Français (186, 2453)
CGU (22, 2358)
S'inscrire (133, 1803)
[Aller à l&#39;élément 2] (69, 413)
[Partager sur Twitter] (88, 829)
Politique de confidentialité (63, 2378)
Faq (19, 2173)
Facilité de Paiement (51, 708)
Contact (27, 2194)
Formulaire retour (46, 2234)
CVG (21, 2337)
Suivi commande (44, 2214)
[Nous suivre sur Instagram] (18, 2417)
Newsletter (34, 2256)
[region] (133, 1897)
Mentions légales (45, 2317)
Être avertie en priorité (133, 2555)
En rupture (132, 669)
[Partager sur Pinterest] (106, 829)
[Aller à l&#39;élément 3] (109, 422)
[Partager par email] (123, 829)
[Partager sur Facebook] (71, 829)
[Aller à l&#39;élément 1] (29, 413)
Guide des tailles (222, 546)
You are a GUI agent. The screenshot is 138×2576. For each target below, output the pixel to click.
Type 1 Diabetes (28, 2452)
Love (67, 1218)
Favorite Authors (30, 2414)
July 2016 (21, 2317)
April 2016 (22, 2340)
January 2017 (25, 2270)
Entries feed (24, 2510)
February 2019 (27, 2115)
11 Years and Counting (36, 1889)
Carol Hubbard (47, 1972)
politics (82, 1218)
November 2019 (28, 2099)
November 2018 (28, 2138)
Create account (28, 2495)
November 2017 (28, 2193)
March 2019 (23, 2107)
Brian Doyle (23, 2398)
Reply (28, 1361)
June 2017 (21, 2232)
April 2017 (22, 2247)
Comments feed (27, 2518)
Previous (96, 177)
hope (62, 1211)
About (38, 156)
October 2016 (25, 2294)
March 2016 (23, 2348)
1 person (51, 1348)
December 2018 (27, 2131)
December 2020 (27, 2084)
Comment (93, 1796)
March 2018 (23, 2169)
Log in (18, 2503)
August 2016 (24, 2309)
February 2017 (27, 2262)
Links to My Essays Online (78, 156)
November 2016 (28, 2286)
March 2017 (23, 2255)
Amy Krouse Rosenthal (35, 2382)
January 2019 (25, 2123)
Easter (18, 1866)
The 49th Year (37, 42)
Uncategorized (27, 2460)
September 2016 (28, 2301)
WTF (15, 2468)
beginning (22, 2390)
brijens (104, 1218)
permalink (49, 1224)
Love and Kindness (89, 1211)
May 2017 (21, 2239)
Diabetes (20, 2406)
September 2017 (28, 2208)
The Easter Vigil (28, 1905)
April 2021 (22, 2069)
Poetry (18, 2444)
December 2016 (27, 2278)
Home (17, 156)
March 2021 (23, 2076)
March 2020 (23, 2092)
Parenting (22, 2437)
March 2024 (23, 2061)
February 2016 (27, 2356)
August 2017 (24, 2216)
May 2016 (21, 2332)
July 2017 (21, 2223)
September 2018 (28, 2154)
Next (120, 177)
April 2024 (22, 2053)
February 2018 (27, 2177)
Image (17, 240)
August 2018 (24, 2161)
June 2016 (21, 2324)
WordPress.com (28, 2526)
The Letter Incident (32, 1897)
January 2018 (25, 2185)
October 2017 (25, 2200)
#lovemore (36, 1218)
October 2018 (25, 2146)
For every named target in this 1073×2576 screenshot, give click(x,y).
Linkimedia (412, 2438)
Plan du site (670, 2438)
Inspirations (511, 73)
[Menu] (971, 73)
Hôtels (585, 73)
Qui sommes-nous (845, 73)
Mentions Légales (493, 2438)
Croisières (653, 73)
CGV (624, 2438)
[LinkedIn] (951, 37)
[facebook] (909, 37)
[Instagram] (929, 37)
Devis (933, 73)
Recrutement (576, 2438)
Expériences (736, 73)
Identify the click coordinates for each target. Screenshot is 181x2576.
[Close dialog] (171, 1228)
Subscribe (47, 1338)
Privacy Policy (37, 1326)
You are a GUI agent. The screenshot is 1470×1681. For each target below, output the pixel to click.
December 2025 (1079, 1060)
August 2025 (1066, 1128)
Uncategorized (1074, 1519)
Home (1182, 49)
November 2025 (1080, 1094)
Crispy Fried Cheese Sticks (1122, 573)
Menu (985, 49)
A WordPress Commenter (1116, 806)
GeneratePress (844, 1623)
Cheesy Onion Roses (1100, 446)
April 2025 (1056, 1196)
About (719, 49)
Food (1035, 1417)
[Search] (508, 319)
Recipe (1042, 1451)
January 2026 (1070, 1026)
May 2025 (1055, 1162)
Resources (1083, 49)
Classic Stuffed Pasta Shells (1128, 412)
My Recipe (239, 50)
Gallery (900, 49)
*-*-*
Count how many lines of the entries contain the word "click"; only the number should appear in the reply.

▸ **OUTPUT FOR THIS EXERCISE**
4